Derive the bernoulli binomial distribution.


Homework Equations




The Attempt at a Solution


Each bernoulii trial could have only two possible outcomes .
Let’s name one outcome as success and another outcome as failure.
Let’s denote the probability of getting success and failure in each Bernoulli trial by p and q respectively.

Clearly, q = 1-p

For n independent Bernoulli trials, let’s denote the probability of getting k successes by P (k, n).

The probability of getting a success in each trial is p.
So, the probability of getting k sucesses in k trials is ## p^k##.

The probability of getting k sucesses in n independent Bernoulli trials is = probability of getting k sucesses and n-k failures in n independent Bernoulli trials.

The probability of getting k sucesses in k independent Bernoulli trials and getting n – k failures in n-k independent Bernoulli trials are ## p^k~ and~ (1-p)^{(n-k)} ## respectively.

Let’s consider the following events.

Event A : getting k successes in the 1st k trials of n independent Bernoulli trials

Event B : getting n- k failures in the next n- k trials of n independent Bernoulli trials

Now, the probability of getting both events A and B is ## p^k (1-p)^(n-k) ##

But, according to the problem the k successes could be in any k trials of the n independent Bernoulli trials. It is not necessary that these k trials should be the 1st k trials of the n independent Bernoulli trials.
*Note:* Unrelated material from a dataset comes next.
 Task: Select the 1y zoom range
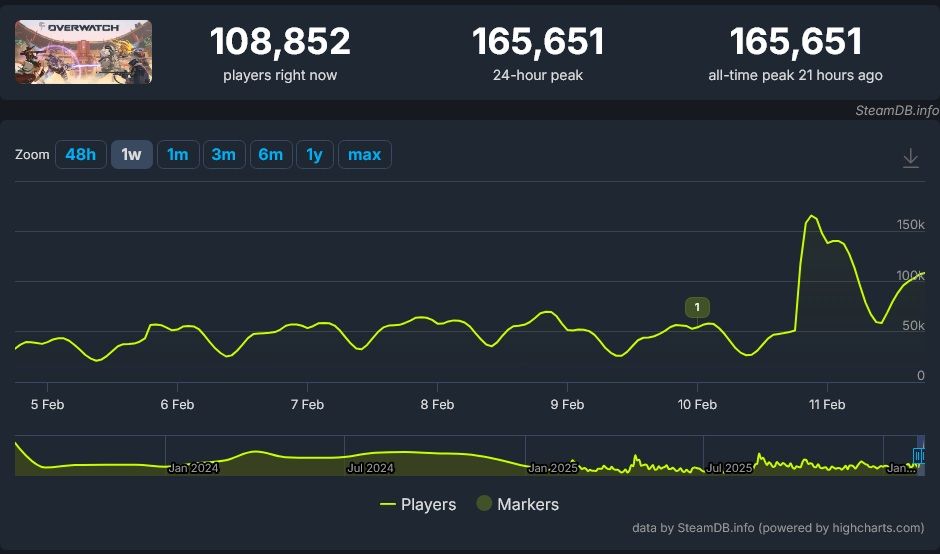click(x=314, y=155)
So, the events corresponding to the problem is,

Event C: getting k successes in any of the k trials of n independent Bernoulli trials

Event D: : getting n- k failures in the rest of the n- k trials of n independent Bernoulli trials

Now, the probability of getting both events C and D is what the question is asking.


For event C,

In how many ways can I get any of the k trials out of n independent trials?
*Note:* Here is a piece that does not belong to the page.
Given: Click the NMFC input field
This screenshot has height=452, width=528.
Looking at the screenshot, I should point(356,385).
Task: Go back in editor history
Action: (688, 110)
This is ##\binom n k## i.e. choosing k boxes out of n boxes.

After being chosen a way of getting k trials out of n independent Bernoulli trials , the probability of getting k successes in these chosen k trials is ## p^k##.

After being chosen the k trials, there is only one way of getting n – k trials.

So, after being chosen the k trials, the probability of getting k sucesses in these trials and n-k failures in the rest of n-k trials is ## p^k (1-p)^{(n-k)} ##.

Since, there are ##\binom n k## of choosing k trials and for each choice, the probability of getting k sucesses in these trials and n-k failures in the rest of n-k trials is ## p^k (1-p)^{(n-k) } ##,
the probability of getting k sucesses in any of the k trials of n independent Bernoulli trials and n-k failures in the rest of n-k trials is = sum of the probability of getting k sucesses in these trials and n-k failures in the rest of n-k trials i.e.## p^k (1-p)^{(n-k)} ## for ##\binom n k## times.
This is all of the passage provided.